>>>>

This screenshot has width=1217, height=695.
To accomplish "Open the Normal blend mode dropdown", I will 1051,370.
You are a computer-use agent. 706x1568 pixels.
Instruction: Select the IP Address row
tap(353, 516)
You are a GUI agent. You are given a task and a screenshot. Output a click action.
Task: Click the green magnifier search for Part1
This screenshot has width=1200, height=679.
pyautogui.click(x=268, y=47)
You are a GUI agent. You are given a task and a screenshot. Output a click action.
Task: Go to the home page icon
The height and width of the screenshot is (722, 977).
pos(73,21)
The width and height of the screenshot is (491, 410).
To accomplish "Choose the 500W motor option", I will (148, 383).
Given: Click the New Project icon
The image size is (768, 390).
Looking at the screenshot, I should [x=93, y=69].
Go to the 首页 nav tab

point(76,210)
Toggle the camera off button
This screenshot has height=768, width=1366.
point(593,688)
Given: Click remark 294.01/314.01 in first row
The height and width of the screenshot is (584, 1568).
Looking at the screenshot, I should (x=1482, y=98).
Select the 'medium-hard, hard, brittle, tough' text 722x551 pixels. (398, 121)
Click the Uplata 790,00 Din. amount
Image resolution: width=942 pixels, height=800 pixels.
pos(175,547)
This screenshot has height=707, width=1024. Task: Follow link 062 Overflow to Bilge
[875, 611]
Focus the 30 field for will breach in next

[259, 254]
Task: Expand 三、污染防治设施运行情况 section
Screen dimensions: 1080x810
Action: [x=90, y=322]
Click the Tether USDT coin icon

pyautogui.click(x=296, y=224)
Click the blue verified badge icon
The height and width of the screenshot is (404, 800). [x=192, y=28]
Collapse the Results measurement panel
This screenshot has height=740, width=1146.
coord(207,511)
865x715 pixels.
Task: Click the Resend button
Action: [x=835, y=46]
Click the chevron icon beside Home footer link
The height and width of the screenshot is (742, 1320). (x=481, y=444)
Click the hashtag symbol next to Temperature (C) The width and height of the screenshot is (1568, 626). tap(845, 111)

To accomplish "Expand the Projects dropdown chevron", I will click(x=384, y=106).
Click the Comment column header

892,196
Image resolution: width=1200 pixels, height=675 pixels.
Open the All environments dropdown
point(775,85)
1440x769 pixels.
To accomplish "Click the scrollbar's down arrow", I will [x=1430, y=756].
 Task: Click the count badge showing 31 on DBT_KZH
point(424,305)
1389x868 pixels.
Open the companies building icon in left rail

<<<<

*Exercise description*
Exactly as written, restate every record in the listing.

*Response for this exercise*
This screenshot has width=1217, height=695.
To accomplish "Open the Normal blend mode dropdown", I will 1051,370.
You are a computer-use agent. 706x1568 pixels.
Instruction: Select the IP Address row
tap(353, 516)
You are a GUI agent. You are given a task and a screenshot. Output a click action.
Task: Click the green magnifier search for Part1
This screenshot has width=1200, height=679.
pyautogui.click(x=268, y=47)
You are a GUI agent. You are given a task and a screenshot. Output a click action.
Task: Go to the home page icon
The height and width of the screenshot is (722, 977).
pos(73,21)
The width and height of the screenshot is (491, 410).
To accomplish "Choose the 500W motor option", I will (148, 383).
Given: Click the New Project icon
The image size is (768, 390).
Looking at the screenshot, I should [x=93, y=69].
Go to the 首页 nav tab

point(76,210)
Toggle the camera off button
This screenshot has height=768, width=1366.
point(593,688)
Given: Click remark 294.01/314.01 in first row
The height and width of the screenshot is (584, 1568).
Looking at the screenshot, I should (x=1482, y=98).
Select the 'medium-hard, hard, brittle, tough' text 722x551 pixels. (398, 121)
Click the Uplata 790,00 Din. amount
Image resolution: width=942 pixels, height=800 pixels.
pos(175,547)
This screenshot has height=707, width=1024. Task: Follow link 062 Overflow to Bilge
[875, 611]
Focus the 30 field for will breach in next

[259, 254]
Task: Expand 三、污染防治设施运行情况 section
Screen dimensions: 1080x810
Action: [x=90, y=322]
Click the Tether USDT coin icon

pyautogui.click(x=296, y=224)
Click the blue verified badge icon
The height and width of the screenshot is (404, 800). [x=192, y=28]
Collapse the Results measurement panel
This screenshot has height=740, width=1146.
coord(207,511)
865x715 pixels.
Task: Click the Resend button
Action: [x=835, y=46]
Click the chevron icon beside Home footer link
The height and width of the screenshot is (742, 1320). (x=481, y=444)
Click the hashtag symbol next to Temperature (C) The width and height of the screenshot is (1568, 626). tap(845, 111)

To accomplish "Expand the Projects dropdown chevron", I will click(x=384, y=106).
Click the Comment column header

892,196
Image resolution: width=1200 pixels, height=675 pixels.
Open the All environments dropdown
point(775,85)
1440x769 pixels.
To accomplish "Click the scrollbar's down arrow", I will [x=1430, y=756].
 Task: Click the count badge showing 31 on DBT_KZH
point(424,305)
1389x868 pixels.
Open the companies building icon in left rail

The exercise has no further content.